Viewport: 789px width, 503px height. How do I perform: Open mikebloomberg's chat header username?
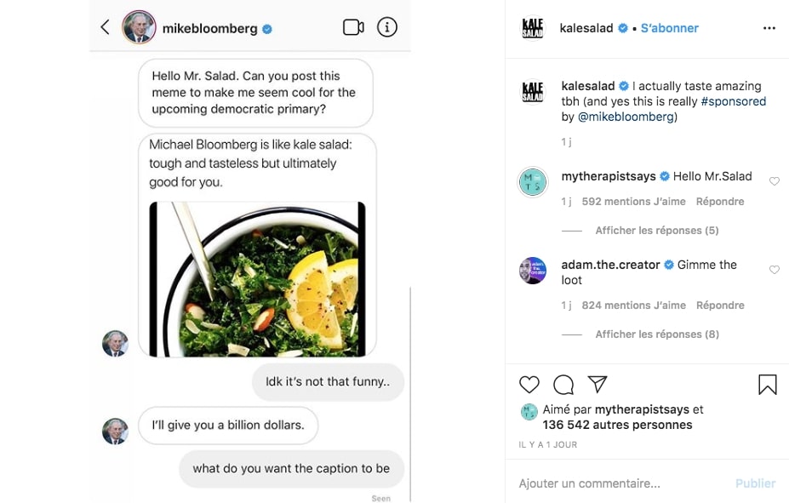[214, 27]
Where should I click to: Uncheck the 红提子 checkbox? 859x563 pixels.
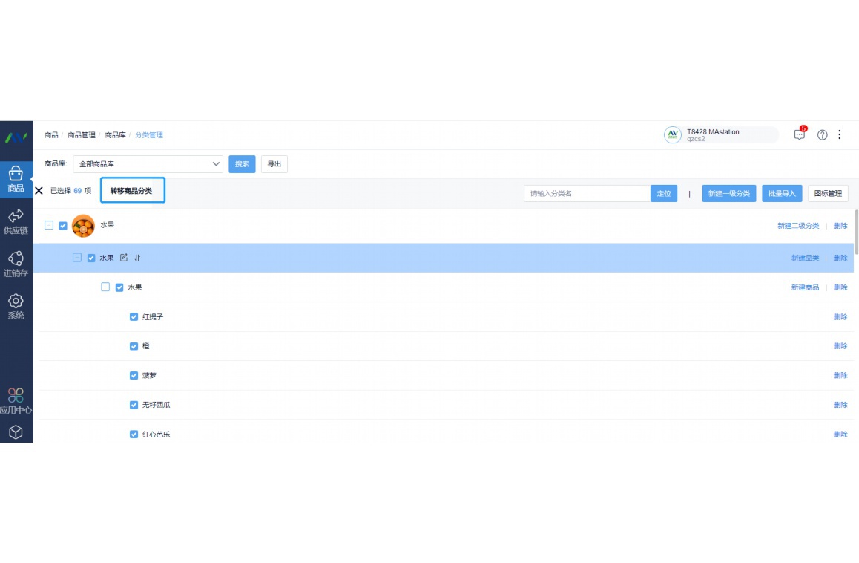(x=134, y=317)

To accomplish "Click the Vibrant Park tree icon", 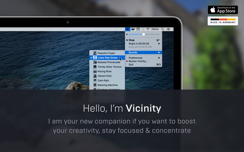I will click(x=95, y=76).
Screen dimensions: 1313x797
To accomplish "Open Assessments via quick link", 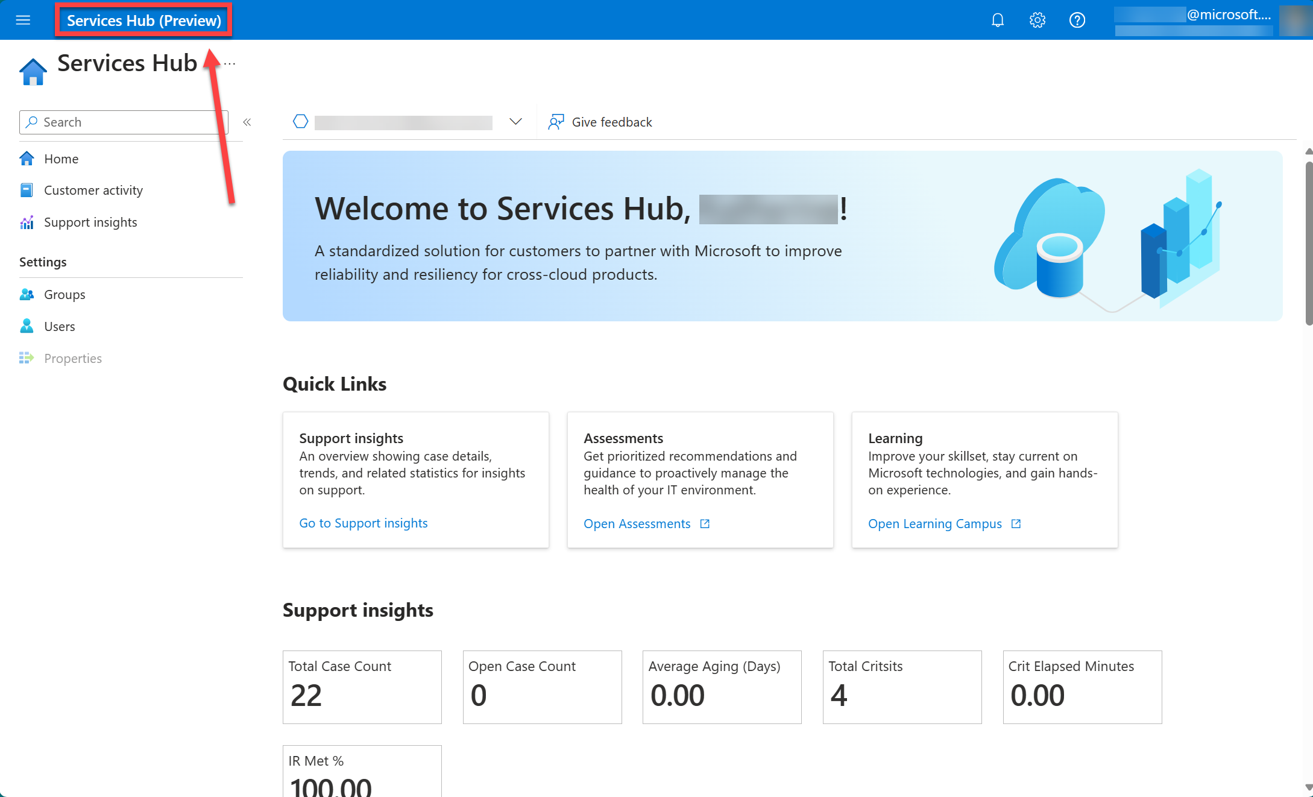I will tap(636, 522).
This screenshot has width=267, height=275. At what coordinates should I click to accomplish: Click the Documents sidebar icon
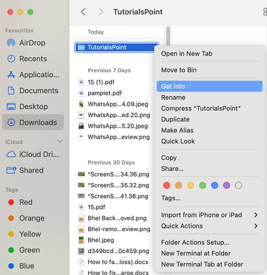pos(11,91)

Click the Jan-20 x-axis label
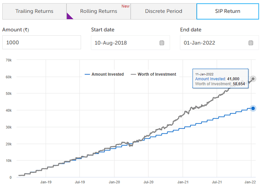115,182
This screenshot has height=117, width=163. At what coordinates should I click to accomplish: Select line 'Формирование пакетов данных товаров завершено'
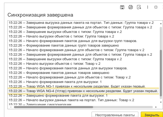tap(59, 73)
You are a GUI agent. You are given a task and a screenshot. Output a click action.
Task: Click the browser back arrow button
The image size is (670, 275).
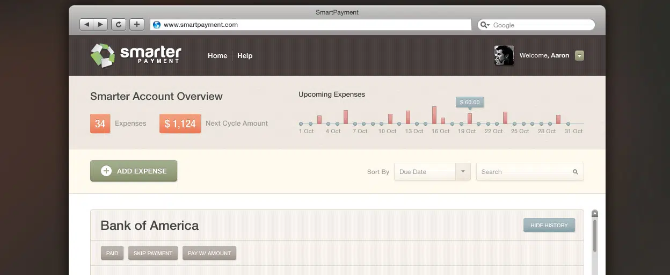86,25
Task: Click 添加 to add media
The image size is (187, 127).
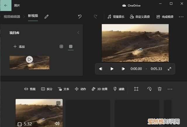Action: coord(19,47)
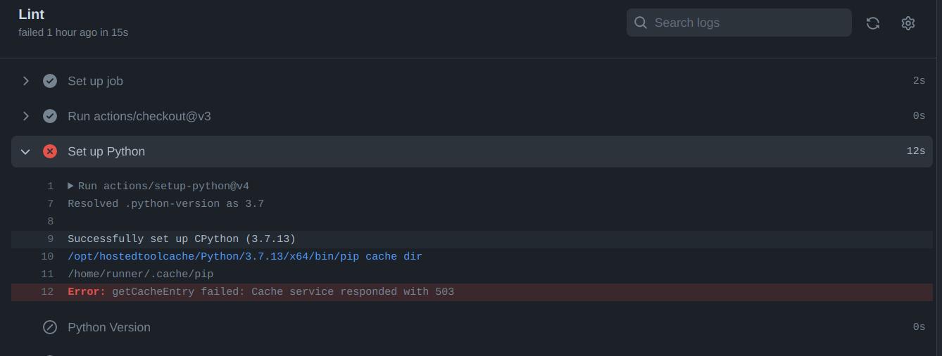
Task: Expand the Set up job step
Action: [26, 81]
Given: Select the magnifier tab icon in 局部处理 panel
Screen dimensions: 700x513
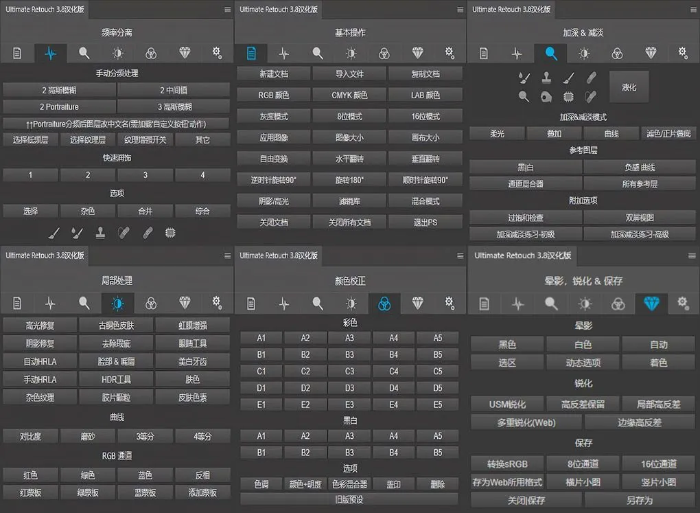Looking at the screenshot, I should tap(84, 302).
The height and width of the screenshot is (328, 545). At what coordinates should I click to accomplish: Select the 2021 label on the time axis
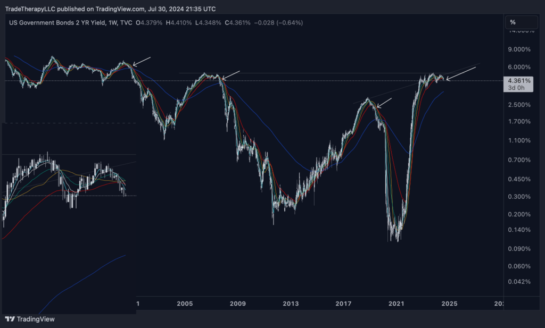tap(397, 304)
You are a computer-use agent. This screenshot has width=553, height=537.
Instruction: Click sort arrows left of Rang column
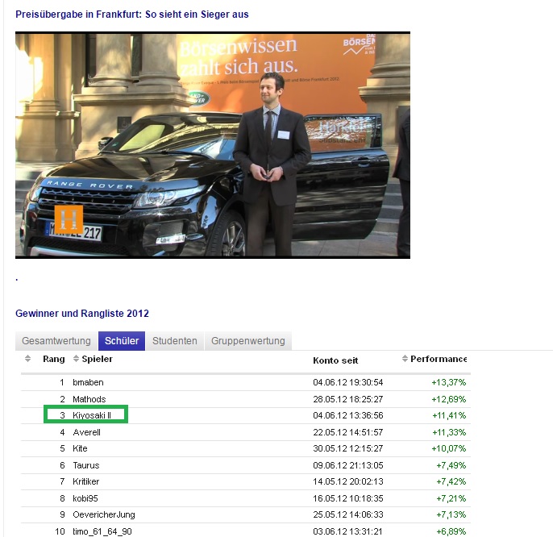click(x=27, y=359)
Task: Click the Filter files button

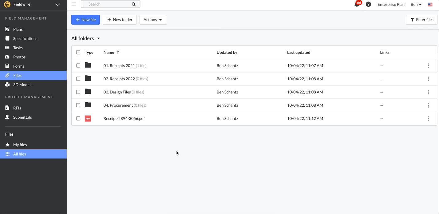Action: 421,20
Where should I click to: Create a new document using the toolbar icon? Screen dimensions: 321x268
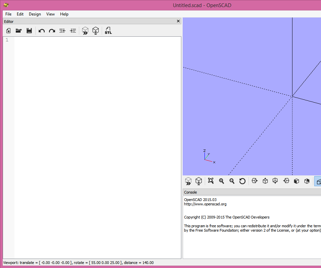pyautogui.click(x=8, y=31)
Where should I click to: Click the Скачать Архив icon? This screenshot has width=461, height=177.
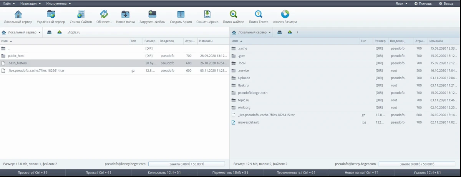[x=207, y=15]
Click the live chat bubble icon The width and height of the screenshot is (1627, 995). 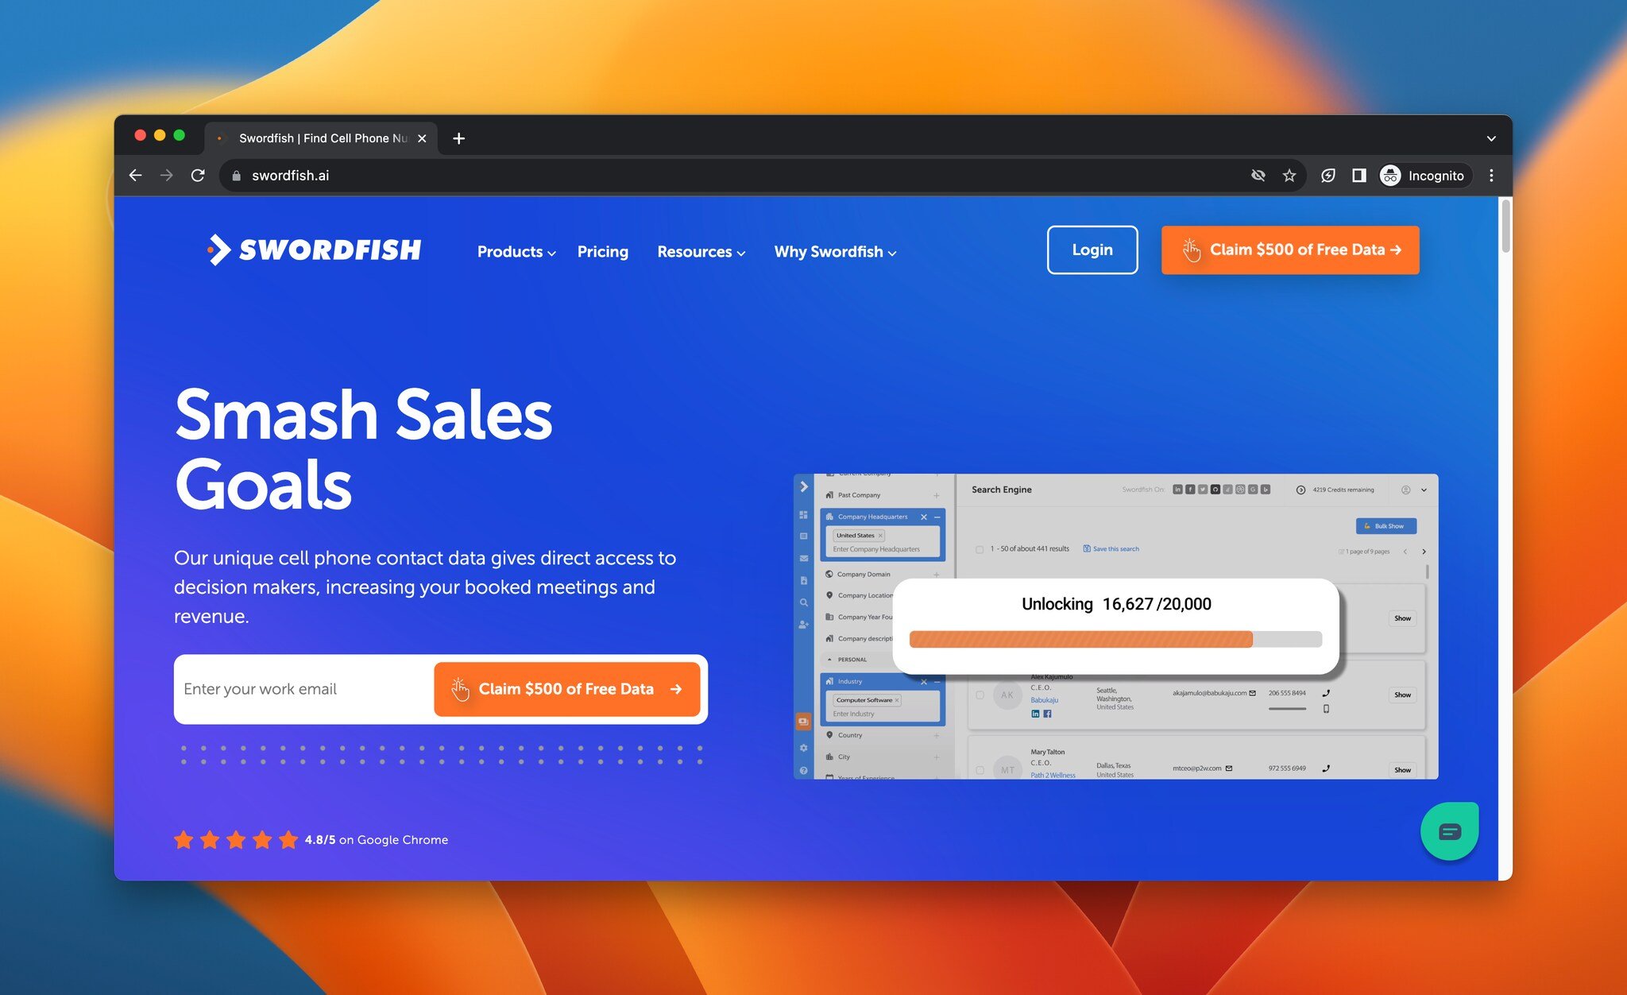click(x=1448, y=830)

> _YOUR GOAL_
The expected output is every line of the records in which the string "agent" appears.

> _RESPONSE TO THIS TASK_
You are a GUI agent. You are given a task and a screenshot. Output a click action.
You are a computer-use agent. This screenshot has width=553, height=537.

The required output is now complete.